→ To do
From the first line to the last, write out the material exactly.

→ Input material
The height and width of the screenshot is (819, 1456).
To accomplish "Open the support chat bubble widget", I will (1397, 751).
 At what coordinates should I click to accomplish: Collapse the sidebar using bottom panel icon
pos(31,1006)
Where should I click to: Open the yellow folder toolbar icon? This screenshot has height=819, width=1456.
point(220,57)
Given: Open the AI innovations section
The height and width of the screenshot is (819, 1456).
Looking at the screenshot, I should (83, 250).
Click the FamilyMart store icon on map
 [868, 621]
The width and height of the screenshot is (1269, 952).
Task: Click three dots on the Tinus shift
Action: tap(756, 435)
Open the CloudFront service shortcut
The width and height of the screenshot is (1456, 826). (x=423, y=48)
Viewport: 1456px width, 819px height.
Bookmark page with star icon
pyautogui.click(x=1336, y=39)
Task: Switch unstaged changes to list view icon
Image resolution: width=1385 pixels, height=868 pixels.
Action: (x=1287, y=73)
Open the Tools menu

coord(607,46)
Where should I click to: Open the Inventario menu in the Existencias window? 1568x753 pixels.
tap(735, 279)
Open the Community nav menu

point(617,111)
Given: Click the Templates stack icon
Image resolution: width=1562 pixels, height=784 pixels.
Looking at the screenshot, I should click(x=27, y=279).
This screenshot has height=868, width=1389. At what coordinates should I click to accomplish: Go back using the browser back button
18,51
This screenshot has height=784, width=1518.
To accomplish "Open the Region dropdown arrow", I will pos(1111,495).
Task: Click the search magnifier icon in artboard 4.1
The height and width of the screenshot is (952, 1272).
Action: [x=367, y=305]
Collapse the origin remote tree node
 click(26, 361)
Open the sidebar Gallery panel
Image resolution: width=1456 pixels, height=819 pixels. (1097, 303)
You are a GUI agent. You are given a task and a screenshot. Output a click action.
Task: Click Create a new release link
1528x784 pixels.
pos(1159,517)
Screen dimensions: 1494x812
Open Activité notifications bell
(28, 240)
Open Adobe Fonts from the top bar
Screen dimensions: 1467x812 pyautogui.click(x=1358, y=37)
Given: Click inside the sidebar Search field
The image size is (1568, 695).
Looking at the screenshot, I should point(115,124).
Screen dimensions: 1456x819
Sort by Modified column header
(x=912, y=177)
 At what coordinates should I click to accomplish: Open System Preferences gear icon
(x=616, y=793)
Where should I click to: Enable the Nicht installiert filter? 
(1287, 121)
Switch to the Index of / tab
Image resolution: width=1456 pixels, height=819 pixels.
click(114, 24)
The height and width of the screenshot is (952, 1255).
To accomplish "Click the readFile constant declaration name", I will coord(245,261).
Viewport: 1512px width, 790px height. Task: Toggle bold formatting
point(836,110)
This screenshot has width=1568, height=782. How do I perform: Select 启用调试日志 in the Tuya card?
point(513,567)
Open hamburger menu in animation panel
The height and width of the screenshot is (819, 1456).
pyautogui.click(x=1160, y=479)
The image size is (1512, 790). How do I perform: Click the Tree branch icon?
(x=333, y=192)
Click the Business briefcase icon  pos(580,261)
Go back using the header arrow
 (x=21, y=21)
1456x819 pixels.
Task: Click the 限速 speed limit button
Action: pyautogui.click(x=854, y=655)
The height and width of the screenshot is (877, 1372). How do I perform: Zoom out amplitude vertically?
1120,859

→ Result for this task
The height and width of the screenshot is (819, 1456).
To accomplish "Open the support chat bubble widget", I will (1397, 751).
 At what coordinates should I click to accomplish: Collapse the sidebar using bottom panel icon
pos(31,1006)
Where should I click to: Open the yellow folder toolbar icon? This screenshot has height=819, width=1456.
point(220,57)
Given: Open the AI innovations section
The height and width of the screenshot is (819, 1456).
Looking at the screenshot, I should (83, 250).
Click the FamilyMart store icon on map
 [868, 621]
The width and height of the screenshot is (1269, 952).
Task: Click three dots on the Tinus shift
Action: tap(756, 435)
Open the CloudFront service shortcut
The width and height of the screenshot is (1456, 826). (x=423, y=48)
Viewport: 1456px width, 819px height.
Bookmark page with star icon
pyautogui.click(x=1336, y=39)
Task: Switch unstaged changes to list view icon
Image resolution: width=1385 pixels, height=868 pixels.
Action: (x=1287, y=73)
Open the Tools menu

coord(607,46)
Where should I click to: Open the Inventario menu in the Existencias window? 1568x753 pixels.
tap(735, 279)
Open the Community nav menu

point(617,111)
Given: Click the Templates stack icon
Image resolution: width=1562 pixels, height=784 pixels.
Looking at the screenshot, I should click(x=27, y=279).
This screenshot has height=868, width=1389. At what coordinates should I click to accomplish: Go back using the browser back button
18,51
This screenshot has height=784, width=1518.
To accomplish "Open the Region dropdown arrow", I will pos(1111,495).
Task: Click the search magnifier icon in artboard 4.1
The height and width of the screenshot is (952, 1272).
Action: [x=367, y=305]
Collapse the origin remote tree node
 click(26, 361)
Open the sidebar Gallery panel
Image resolution: width=1456 pixels, height=819 pixels. (1097, 303)
You are a GUI agent. You are given a task and a screenshot. Output a click action.
Task: Click Create a new release link
1528x784 pixels.
pos(1159,517)
Screen dimensions: 1494x812
Open Activité notifications bell
(28, 240)
Open Adobe Fonts from the top bar
Screen dimensions: 1467x812 pyautogui.click(x=1358, y=37)
Given: Click inside the sidebar Search field
The image size is (1568, 695).
Looking at the screenshot, I should point(115,124).
Screen dimensions: 1456x819
Sort by Modified column header
(x=912, y=177)
 At what coordinates should I click to accomplish: Open System Preferences gear icon
(x=616, y=793)
Where should I click to: Enable the Nicht installiert filter? 
(1287, 121)
Switch to the Index of / tab
Image resolution: width=1456 pixels, height=819 pixels.
click(114, 24)
The height and width of the screenshot is (952, 1255).
To accomplish "Click the readFile constant declaration name", I will coord(245,261).
Viewport: 1512px width, 790px height. Task: Toggle bold formatting
point(836,110)
This screenshot has width=1568, height=782. How do I perform: Select 启用调试日志 in the Tuya card?
point(513,567)
Open hamburger menu in animation panel
The height and width of the screenshot is (819, 1456).
pyautogui.click(x=1160, y=479)
The image size is (1512, 790). How do I perform: Click the Tree branch icon?
(x=333, y=192)
Click the Business briefcase icon  pos(580,261)
Go back using the header arrow
 (x=21, y=21)
1456x819 pixels.
Task: Click the 限速 speed limit button
Action: pyautogui.click(x=854, y=655)
The height and width of the screenshot is (877, 1372). How do I perform: Zoom out amplitude vertically?
1120,859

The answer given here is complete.